Cuma, Nisan 24

2 Deplasman Arası 1 Final


Kupa Finali hakkında ilerleyen zamanlarda daha çok konuşuruz. Şimdi biraz nostalji yapalım. 2 deplasman arası oyanan finali hatırlatalım. Efsane sezon diyerek defalarca andığımız 2000-01'e bir yolculuk yapalım.

Bu sene kupa finali 13 Mayıs'ta oynanacak. Yeri belli değil ama İzmir ve Kayseri arasında gidip geliyor ağır abiler. Beşiktaş'ın fikstürü çok enteresan bu açıdan. 10 Mayıs'ta Ankaraspor ile 17 Mayıs'ta Ankaragücü ile oynayacak Beşiktaş. İki maç da Ankara'da. Yani takım İnönü'den bir çıkacak pir çıkacak ve sezonun düğümünü dışarda oynayacağı 3 maçla çözecek.

Bu durumun benzeri 2000-2001'de de yaşanmıştı. O zaman bu duruma düşen takım Fenerbahçe'ydi. Beşiktaş'ın bu senenin finalindeki rakibi. Ve asıl ilginç tesadüf o Fenerbahçe ile bu Beşiktaş'ın başındaki kişi aynı: Mustafa Denizli.

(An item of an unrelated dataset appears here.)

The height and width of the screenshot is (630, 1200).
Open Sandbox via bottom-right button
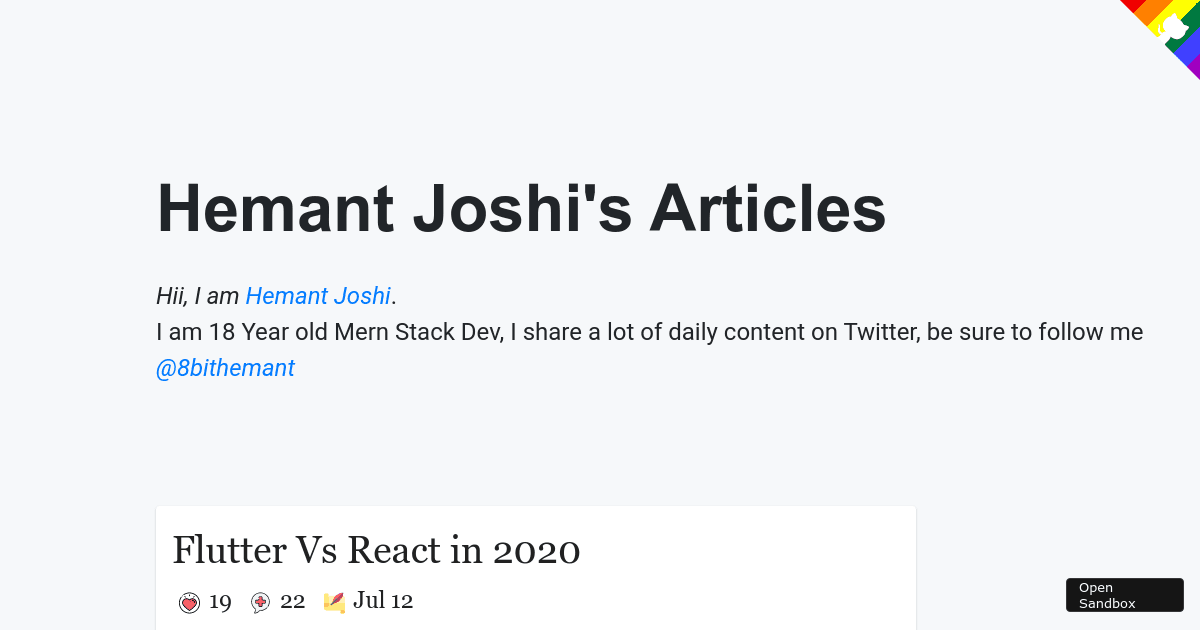(1125, 595)
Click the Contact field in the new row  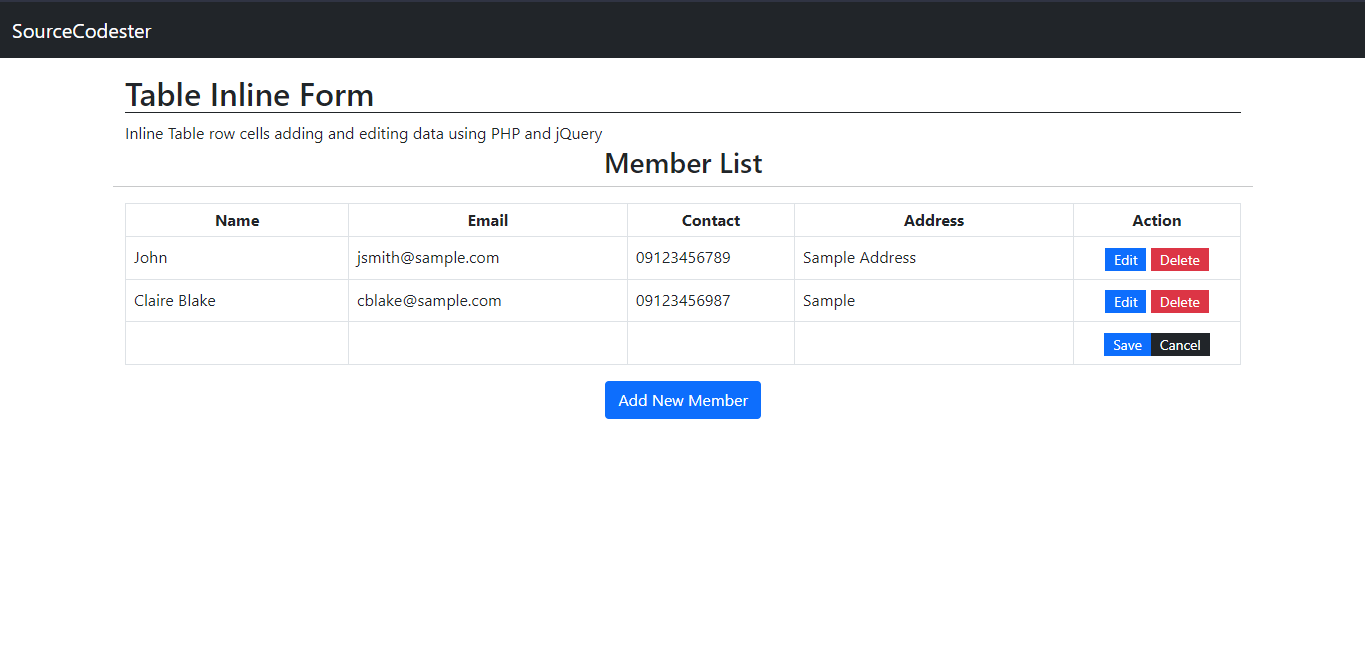710,342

Bazı futbol ulemaları bu sezona "en zevkli sezon" desin bizim için 2001 baharı bambaşkaydı. Galatasaray şampiyonluğu kaybetmişti belki ama o sene yaşadıklarımız herşeye değerdi. Özele kaymasın. O sezon ligde 3 takım çekişiyordu. Fenerbahçe, Galatasaray ve Anadolu İhtilali'ni yapmaya bu sezonki Sivasspor'dan daha çok yaklaşan Gaziantepspor. Ligde ve kupada devam eden ise Fenerbahçe takımıydı. Bu sezon mayıs ayında Beşiktaş'ın başına gelecek olan durumu Fenerbahçe nisan ayında yaşamıştı.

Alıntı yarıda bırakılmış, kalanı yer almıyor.